Yazoo & M. V. R. Co. v. Clarksdale Coal & Grain Co.

Decision Date20 January 1930
Docket Number28330
Citation156 Miss. 152,125 So. 725
PartiesYAZOO & M. V. R. CO. v. CLARKSDALE COAL & GRAIN CO
CourtMississippi Supreme Court

Division B

APPEAL from circuit court of Coahoma county, Second district HON WM. A. ALCORN, JR., Judge.

Suit by the Clarksdale Coal & Grain Company against the Yazoo &amp Mississippi Valley Railroad Company. Judgment for plaintiff and defendant appeals. Reversed and remanded.

Judgment reversed and cause remanded.

Burch, Minor & McKay, of Memphis, Tenn., and Cutrer & Smith, of Clarksdale, for appellant.

Where a railroad company fails to deliver a shipment of personal property, which it has undertaken to transport, the damages to be recovered by the shipper or consignee are the actual loss which the shipper or consignee has sustained by reason of the breach of the contract of carriage. The "actual loss" is said to be the loss "of what the contracted would have had if the contract had been performed." The damages are to be measured at the moment when the contract is broken. The court will not look beyond that or concern itself with later events or remote consequences.
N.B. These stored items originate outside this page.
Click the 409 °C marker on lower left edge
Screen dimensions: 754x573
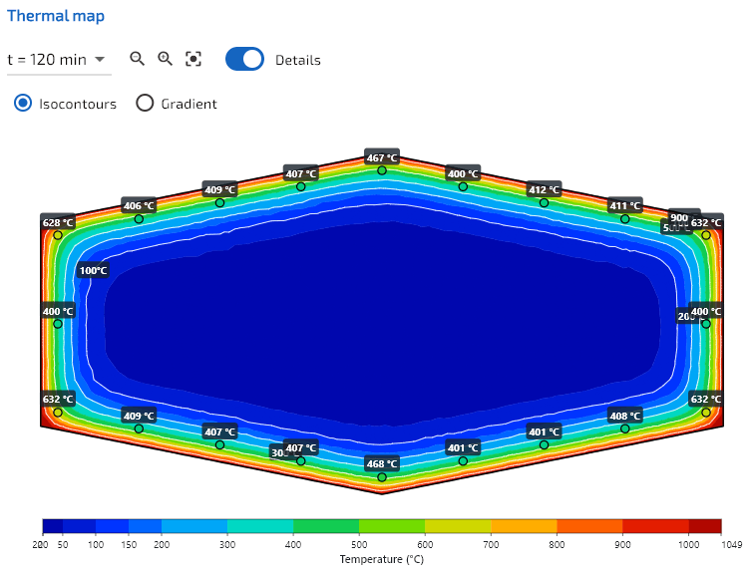[139, 429]
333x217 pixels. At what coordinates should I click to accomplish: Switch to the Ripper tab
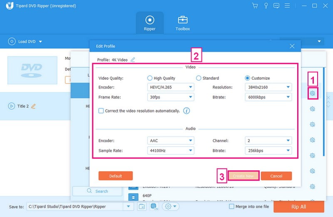tap(149, 23)
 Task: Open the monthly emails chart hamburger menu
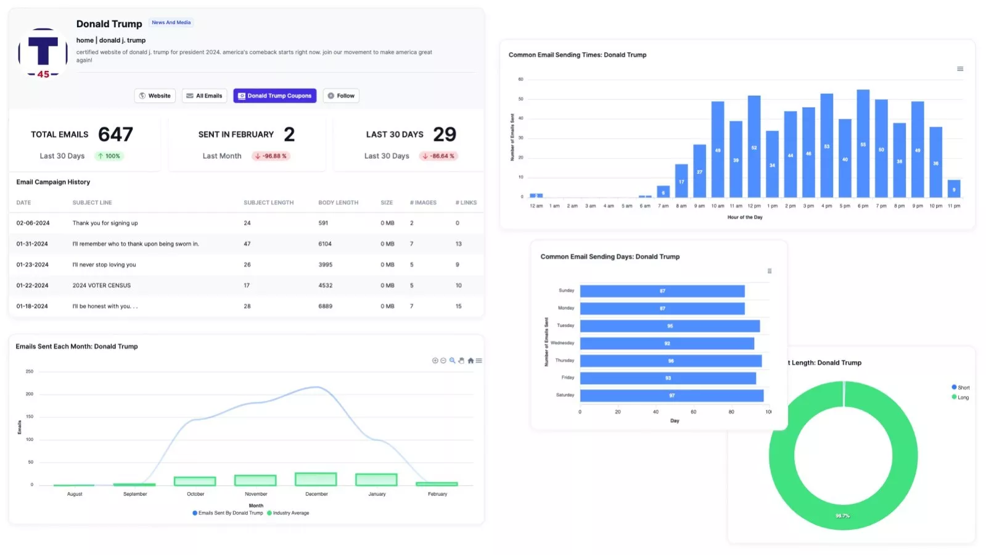[479, 361]
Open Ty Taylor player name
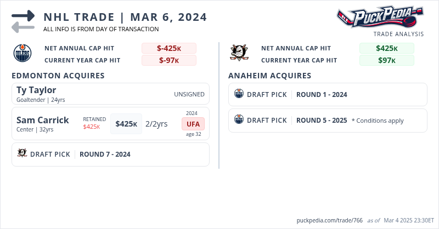This screenshot has width=439, height=229. pos(36,90)
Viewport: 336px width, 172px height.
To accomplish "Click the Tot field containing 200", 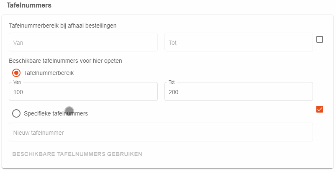I will pyautogui.click(x=239, y=92).
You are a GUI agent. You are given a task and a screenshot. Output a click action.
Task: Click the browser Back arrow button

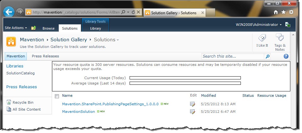click(9, 12)
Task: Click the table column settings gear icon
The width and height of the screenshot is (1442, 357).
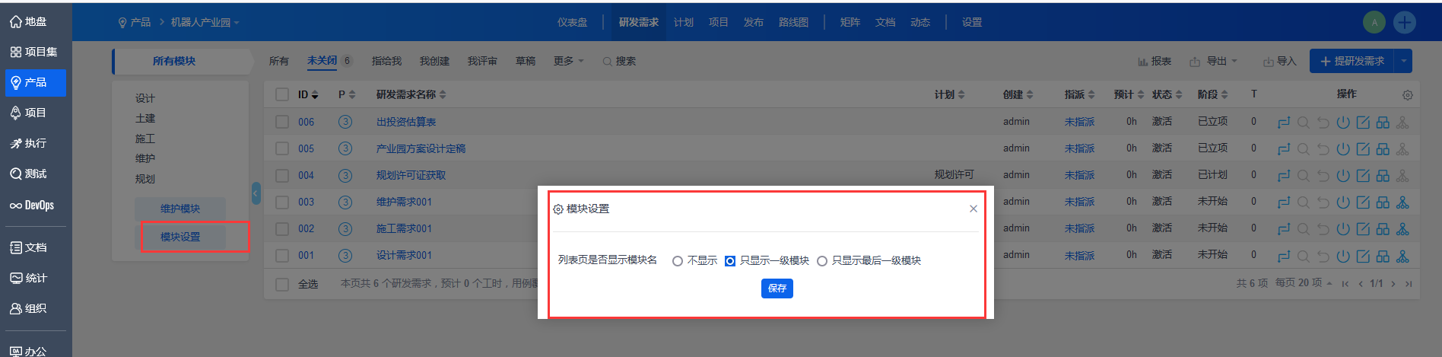Action: pyautogui.click(x=1407, y=95)
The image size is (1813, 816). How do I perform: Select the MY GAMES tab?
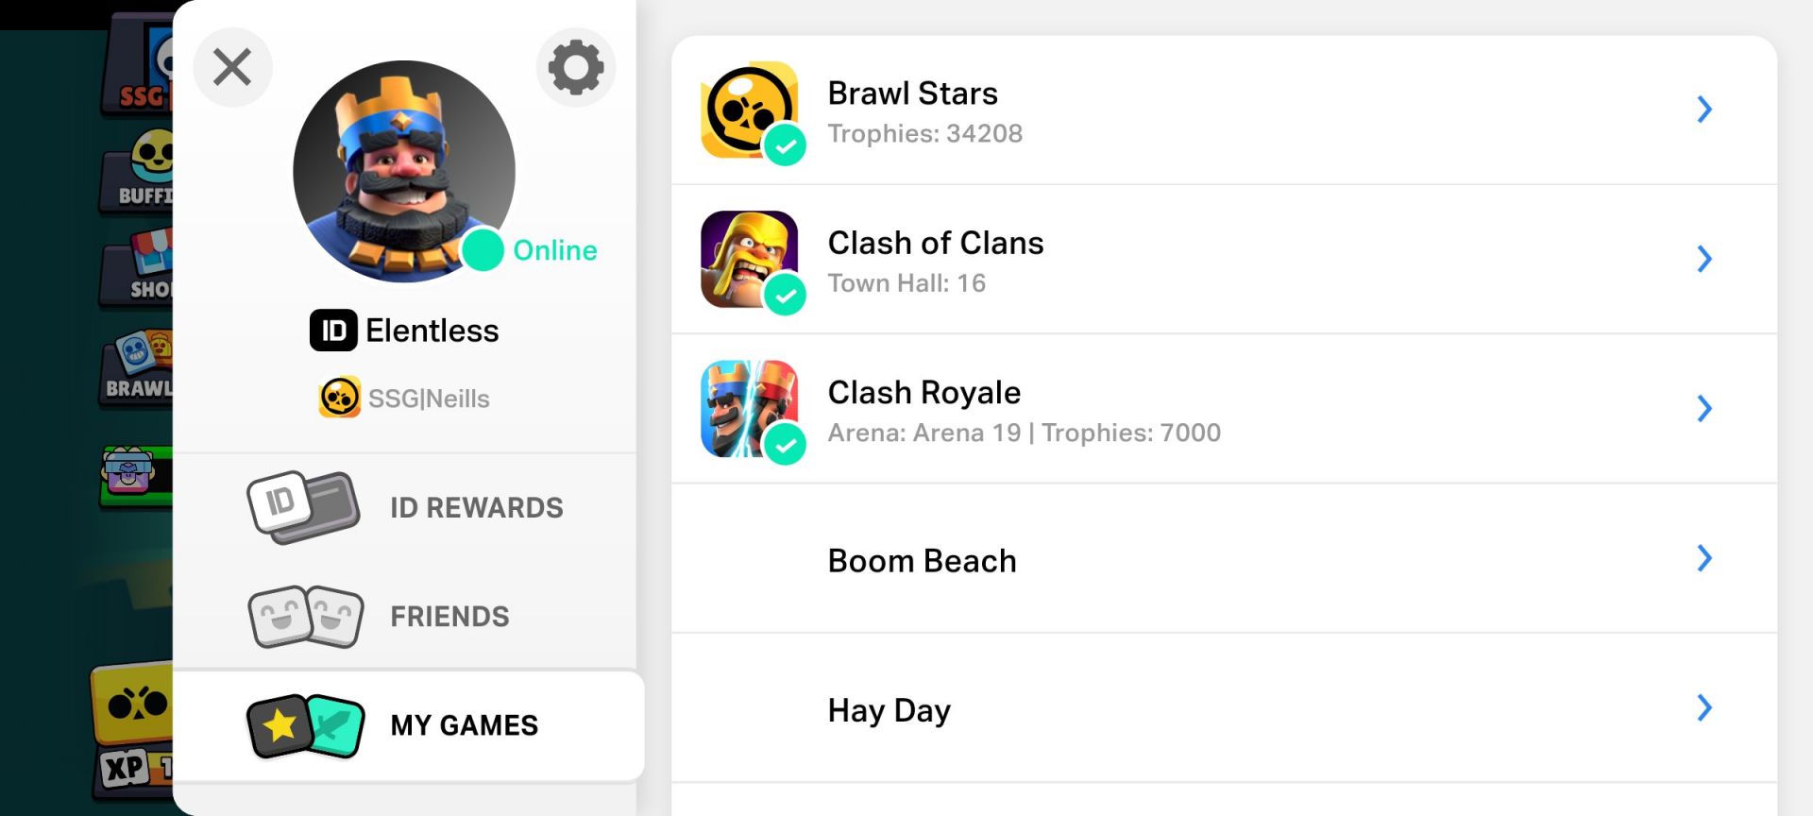tap(464, 725)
McCall-Dinsmore Co. v. C., M. & St. P. Ry. Co., 253 U.S. 97; Southern P. Co. v. Darnell Taenzer Co., 245 U.S. 531; U. S. v. New River Collieries, 262 U.S. 341; Canadian P. Co. v. Wieland, 226 F. 670; Railroad v. Ragsdale, 46 Miss. 458; Crail v. Illinois Central R. Co., 13 F.2d 459, 461; Grand Tower Mining Co. v. Phillips, 90 U.S. 471; Y. & M. V. R. R. Co. v. Delta Grocery & Cotton Co., 134 Miss. 846; M. & M. Transportation Co. v. Branch, 282 F. 494; Lawrence v. Porter, 63 F. 62.
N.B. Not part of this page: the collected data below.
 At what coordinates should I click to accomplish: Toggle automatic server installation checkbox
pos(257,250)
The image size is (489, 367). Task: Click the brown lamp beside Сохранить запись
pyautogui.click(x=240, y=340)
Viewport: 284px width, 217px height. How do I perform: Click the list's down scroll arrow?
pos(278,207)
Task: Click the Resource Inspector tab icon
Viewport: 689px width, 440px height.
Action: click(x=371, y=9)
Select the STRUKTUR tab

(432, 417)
The rule is that profits lost by breach of contract, expected to be realized from the resale of a commodity, are special damages, and are not recoverable in the absence of notice, at the time the contract was made of special circumstances from which it may be reasonably inferred that the parties contemplated loss of profits as an element of damages in the event the contract was breached. The rule further is that mere knowledge on the part of the seller that the goods were being purchased by a dealer for resale is not enough to support a recovery of profits as special damages.

Mitsubishi Shoji Kaisha, Ltd., v. Davis, 291 F. 882; Champion Spark Plug Co. v. Automobile Sundries Co., 273 F. 74; Setton v. Eberle-Albrecht Flour Co., 258 F. 905; Sigafus v. Porter, 179 U.S. 116; Smith v. Boles, 132 U.S. 125; Railroad v. Ragsdale, 46 Miss. 458, 483; Hadley v. Baxendale, 9 Exch. 341; 56 A.L.R., page 1184; Railroad v. Jacobson, 112 Miss. 158; Railroad v. A. J. Lyon & Co., 107 Miss. 777; Railroad v. Allen, 106 Miss. 275; Chair Company v. Railroad, 105 Miss. 861; Express Company v. Burk, 104 Miss. 275.

Maynard, Fitzgerald & Venable, of Clarksdale, for appellee.

The full actual loss for which a carrier is liable under the Cummins Amendment is the equivalent of the price for which the goods would sell at the point of destination, and not the invoice price or the price paid plus freight. And where the consignee is a retail dealer, known to be such to the railroad company, the measure of damages would be the value of the goods to him, to wit: what he could have gotten for them had they been delivered.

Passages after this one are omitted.